(Collected data)
☆ ☆ ☆ ☆
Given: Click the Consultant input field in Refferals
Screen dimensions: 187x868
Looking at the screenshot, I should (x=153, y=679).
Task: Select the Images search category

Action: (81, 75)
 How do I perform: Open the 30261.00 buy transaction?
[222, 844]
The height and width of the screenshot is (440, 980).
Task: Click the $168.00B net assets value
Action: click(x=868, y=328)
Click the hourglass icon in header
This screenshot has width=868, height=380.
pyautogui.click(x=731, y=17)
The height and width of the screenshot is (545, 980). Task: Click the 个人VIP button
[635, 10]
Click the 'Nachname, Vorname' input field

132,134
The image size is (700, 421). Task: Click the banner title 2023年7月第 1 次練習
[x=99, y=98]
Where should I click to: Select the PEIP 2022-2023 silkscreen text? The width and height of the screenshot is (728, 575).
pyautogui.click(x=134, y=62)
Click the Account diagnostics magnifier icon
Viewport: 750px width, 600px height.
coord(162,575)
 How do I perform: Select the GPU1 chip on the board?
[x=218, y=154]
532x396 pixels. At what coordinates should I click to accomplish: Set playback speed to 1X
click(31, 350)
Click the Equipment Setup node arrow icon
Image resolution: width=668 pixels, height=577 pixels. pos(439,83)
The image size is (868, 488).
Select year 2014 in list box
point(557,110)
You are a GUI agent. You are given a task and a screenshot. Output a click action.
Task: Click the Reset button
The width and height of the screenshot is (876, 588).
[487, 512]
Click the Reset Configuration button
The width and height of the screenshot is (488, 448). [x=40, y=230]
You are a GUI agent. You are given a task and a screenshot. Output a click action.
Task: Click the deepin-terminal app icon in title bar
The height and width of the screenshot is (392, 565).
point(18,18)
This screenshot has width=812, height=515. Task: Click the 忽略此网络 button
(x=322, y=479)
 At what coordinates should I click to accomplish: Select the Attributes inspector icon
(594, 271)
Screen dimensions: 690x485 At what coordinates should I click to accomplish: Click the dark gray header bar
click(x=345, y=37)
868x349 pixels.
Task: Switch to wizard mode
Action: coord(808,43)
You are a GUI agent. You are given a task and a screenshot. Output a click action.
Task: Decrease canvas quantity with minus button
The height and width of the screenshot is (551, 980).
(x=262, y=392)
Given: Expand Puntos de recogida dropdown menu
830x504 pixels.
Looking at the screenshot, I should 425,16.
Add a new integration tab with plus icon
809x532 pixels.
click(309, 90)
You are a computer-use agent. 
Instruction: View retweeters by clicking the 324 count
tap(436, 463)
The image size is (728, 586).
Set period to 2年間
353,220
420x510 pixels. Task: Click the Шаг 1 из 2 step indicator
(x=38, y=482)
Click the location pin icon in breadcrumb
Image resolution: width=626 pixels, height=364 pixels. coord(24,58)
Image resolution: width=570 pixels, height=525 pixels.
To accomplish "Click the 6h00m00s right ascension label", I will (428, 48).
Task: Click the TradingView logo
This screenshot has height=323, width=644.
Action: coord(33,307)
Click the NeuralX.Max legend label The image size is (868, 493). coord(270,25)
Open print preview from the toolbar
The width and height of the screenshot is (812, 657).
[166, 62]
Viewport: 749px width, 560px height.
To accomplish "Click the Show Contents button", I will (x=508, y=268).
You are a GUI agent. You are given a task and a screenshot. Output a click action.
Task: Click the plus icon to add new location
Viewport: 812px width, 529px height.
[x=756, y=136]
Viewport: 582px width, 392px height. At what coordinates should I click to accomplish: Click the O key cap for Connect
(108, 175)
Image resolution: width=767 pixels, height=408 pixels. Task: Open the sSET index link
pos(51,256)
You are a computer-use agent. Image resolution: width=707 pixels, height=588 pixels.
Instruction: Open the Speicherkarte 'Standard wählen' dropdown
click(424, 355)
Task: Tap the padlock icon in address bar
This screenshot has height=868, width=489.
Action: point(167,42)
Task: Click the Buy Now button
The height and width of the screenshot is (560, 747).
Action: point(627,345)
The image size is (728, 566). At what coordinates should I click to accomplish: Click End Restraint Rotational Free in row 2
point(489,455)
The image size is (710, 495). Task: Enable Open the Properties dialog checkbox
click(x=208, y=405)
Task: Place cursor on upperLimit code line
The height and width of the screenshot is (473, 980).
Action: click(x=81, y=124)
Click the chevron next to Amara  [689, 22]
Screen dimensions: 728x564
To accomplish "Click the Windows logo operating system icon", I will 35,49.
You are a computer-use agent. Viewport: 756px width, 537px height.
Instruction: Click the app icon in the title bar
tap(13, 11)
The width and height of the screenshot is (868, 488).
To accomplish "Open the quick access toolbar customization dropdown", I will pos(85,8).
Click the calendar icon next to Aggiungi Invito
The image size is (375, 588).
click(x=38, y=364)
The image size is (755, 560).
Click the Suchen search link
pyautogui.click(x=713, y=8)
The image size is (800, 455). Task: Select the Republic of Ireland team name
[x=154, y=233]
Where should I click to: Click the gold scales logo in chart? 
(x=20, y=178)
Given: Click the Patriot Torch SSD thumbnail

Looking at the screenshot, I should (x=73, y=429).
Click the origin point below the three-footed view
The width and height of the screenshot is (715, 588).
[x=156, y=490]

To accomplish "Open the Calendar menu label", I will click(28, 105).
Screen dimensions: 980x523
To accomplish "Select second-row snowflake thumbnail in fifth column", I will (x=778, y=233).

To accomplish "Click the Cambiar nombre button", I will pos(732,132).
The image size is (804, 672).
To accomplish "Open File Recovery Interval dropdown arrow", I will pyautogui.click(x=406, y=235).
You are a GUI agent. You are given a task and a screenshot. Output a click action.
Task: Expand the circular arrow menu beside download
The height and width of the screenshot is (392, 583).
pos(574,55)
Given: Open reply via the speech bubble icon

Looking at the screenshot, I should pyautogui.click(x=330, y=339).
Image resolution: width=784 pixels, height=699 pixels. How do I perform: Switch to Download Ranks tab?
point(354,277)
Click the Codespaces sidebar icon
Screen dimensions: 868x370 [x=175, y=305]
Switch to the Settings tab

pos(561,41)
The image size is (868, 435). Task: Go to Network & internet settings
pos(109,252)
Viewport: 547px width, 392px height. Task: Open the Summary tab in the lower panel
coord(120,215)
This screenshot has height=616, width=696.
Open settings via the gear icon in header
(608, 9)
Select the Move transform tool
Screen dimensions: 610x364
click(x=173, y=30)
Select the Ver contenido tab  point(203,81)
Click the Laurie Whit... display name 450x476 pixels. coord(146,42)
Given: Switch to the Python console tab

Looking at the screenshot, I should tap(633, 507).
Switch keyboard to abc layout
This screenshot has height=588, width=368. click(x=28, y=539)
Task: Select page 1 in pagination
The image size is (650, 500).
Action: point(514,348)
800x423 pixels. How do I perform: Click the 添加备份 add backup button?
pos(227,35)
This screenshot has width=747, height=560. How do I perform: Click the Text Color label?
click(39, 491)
☆ ☆ ☆ ☆
Instructions for the task
Give each entry again, spelled exactly as shown.

Result of the task
Given: Click the Consultant input field in Refferals
Screen dimensions: 187x868
Looking at the screenshot, I should (x=153, y=679).
Task: Select the Images search category

Action: (81, 75)
 How do I perform: Open the 30261.00 buy transaction?
[222, 844]
The height and width of the screenshot is (440, 980).
Task: Click the $168.00B net assets value
Action: click(x=868, y=328)
Click the hourglass icon in header
This screenshot has width=868, height=380.
pyautogui.click(x=731, y=17)
The height and width of the screenshot is (545, 980). Task: Click the 个人VIP button
[635, 10]
Click the 'Nachname, Vorname' input field

132,134
The image size is (700, 421). Task: Click the banner title 2023年7月第 1 次練習
[x=99, y=98]
Where should I click to: Select the PEIP 2022-2023 silkscreen text? The width and height of the screenshot is (728, 575).
pyautogui.click(x=134, y=62)
Click the Account diagnostics magnifier icon
Viewport: 750px width, 600px height.
coord(162,575)
 How do I perform: Select the GPU1 chip on the board?
[x=218, y=154]
532x396 pixels. At what coordinates should I click to accomplish: Set playback speed to 1X
click(31, 350)
Click the Equipment Setup node arrow icon
Image resolution: width=668 pixels, height=577 pixels. pos(439,83)
The image size is (868, 488).
Select year 2014 in list box
point(557,110)
You are a GUI agent. You are given a task and a screenshot. Output a click action.
Task: Click the Reset button
The width and height of the screenshot is (876, 588).
[487, 512]
Click the Reset Configuration button
The width and height of the screenshot is (488, 448). [x=40, y=230]
You are a GUI agent. You are given a task and a screenshot. Output a click action.
Task: Click the deepin-terminal app icon in title bar
The height and width of the screenshot is (392, 565).
point(18,18)
This screenshot has width=812, height=515. Task: Click the 忽略此网络 button
(x=322, y=479)
 At what coordinates should I click to accomplish: Select the Attributes inspector icon
(594, 271)
Screen dimensions: 690x485 At what coordinates should I click to accomplish: Click the dark gray header bar
click(x=345, y=37)
868x349 pixels.
Task: Switch to wizard mode
Action: coord(808,43)
You are a GUI agent. You are given a task and a screenshot. Output a click action.
Task: Decrease canvas quantity with minus button
The height and width of the screenshot is (551, 980).
(x=262, y=392)
Given: Expand Puntos de recogida dropdown menu
830x504 pixels.
Looking at the screenshot, I should 425,16.
Add a new integration tab with plus icon
809x532 pixels.
click(309, 90)
You are a computer-use agent. 
Instruction: View retweeters by clicking the 324 count
tap(436, 463)
The image size is (728, 586).
Set period to 2年間
353,220
420x510 pixels. Task: Click the Шаг 1 из 2 step indicator
(x=38, y=482)
Click the location pin icon in breadcrumb
Image resolution: width=626 pixels, height=364 pixels. coord(24,58)
Image resolution: width=570 pixels, height=525 pixels.
To accomplish "Click the 6h00m00s right ascension label", I will (428, 48).
Task: Click the TradingView logo
This screenshot has height=323, width=644.
Action: coord(33,307)
Click the NeuralX.Max legend label The image size is (868, 493). coord(270,25)
Open print preview from the toolbar
The width and height of the screenshot is (812, 657).
[166, 62]
Viewport: 749px width, 560px height.
To accomplish "Click the Show Contents button", I will (x=508, y=268).
You are a GUI agent. You are given a task and a screenshot. Output a click action.
Task: Click the plus icon to add new location
Viewport: 812px width, 529px height.
[x=756, y=136]
Viewport: 582px width, 392px height. At what coordinates should I click to accomplish: Click the O key cap for Connect
(108, 175)
Image resolution: width=767 pixels, height=408 pixels. Task: Open the sSET index link
pos(51,256)
You are a computer-use agent. Image resolution: width=707 pixels, height=588 pixels.
Instruction: Open the Speicherkarte 'Standard wählen' dropdown
click(424, 355)
Task: Tap the padlock icon in address bar
This screenshot has height=868, width=489.
Action: point(167,42)
Task: Click the Buy Now button
The height and width of the screenshot is (560, 747).
Action: point(627,345)
The image size is (728, 566). At what coordinates should I click to accomplish: Click End Restraint Rotational Free in row 2
point(489,455)
The image size is (710, 495). Task: Enable Open the Properties dialog checkbox
click(x=208, y=405)
Task: Place cursor on upperLimit code line
The height and width of the screenshot is (473, 980).
Action: click(x=81, y=124)
Click the chevron next to Amara  [689, 22]
Screen dimensions: 728x564
To accomplish "Click the Windows logo operating system icon", I will 35,49.
You are a computer-use agent. Viewport: 756px width, 537px height.
Instruction: Click the app icon in the title bar
tap(13, 11)
The width and height of the screenshot is (868, 488).
To accomplish "Open the quick access toolbar customization dropdown", I will pos(85,8).
Click the calendar icon next to Aggiungi Invito
The image size is (375, 588).
click(x=38, y=364)
The image size is (755, 560).
Click the Suchen search link
pyautogui.click(x=713, y=8)
The image size is (800, 455). Task: Select the Republic of Ireland team name
[x=154, y=233]
Where should I click to: Click the gold scales logo in chart? 
(x=20, y=178)
Given: Click the Patriot Torch SSD thumbnail

Looking at the screenshot, I should (x=73, y=429).
Click the origin point below the three-footed view
The width and height of the screenshot is (715, 588).
[x=156, y=490]

To accomplish "Open the Calendar menu label", I will click(28, 105).
Screen dimensions: 980x523
To accomplish "Select second-row snowflake thumbnail in fifth column", I will (x=778, y=233).

To accomplish "Click the Cambiar nombre button", I will pos(732,132).
The image size is (804, 672).
To accomplish "Open File Recovery Interval dropdown arrow", I will pyautogui.click(x=406, y=235).
You are a GUI agent. You are given a task and a screenshot. Output a click action.
Task: Expand the circular arrow menu beside download
The height and width of the screenshot is (392, 583).
pos(574,55)
Given: Open reply via the speech bubble icon

Looking at the screenshot, I should pyautogui.click(x=330, y=339).
Image resolution: width=784 pixels, height=699 pixels. How do I perform: Switch to Download Ranks tab?
point(354,277)
Click the Codespaces sidebar icon
Screen dimensions: 868x370 [x=175, y=305]
Switch to the Settings tab

pos(561,41)
The image size is (868, 435). Task: Go to Network & internet settings
pos(109,252)
Viewport: 547px width, 392px height. Task: Open the Summary tab in the lower panel
coord(120,215)
This screenshot has height=616, width=696.
Open settings via the gear icon in header
(608, 9)
Select the Move transform tool
Screen dimensions: 610x364
click(x=173, y=30)
Select the Ver contenido tab  point(203,81)
Click the Laurie Whit... display name 450x476 pixels. coord(146,42)
Given: Switch to the Python console tab

Looking at the screenshot, I should tap(633, 507).
Switch keyboard to abc layout
This screenshot has height=588, width=368. click(x=28, y=539)
Task: Select page 1 in pagination
The image size is (650, 500).
Action: point(514,348)
800x423 pixels. How do I perform: Click the 添加备份 add backup button?
pos(227,35)
This screenshot has width=747, height=560. How do I perform: Click the Text Color label?
click(39, 491)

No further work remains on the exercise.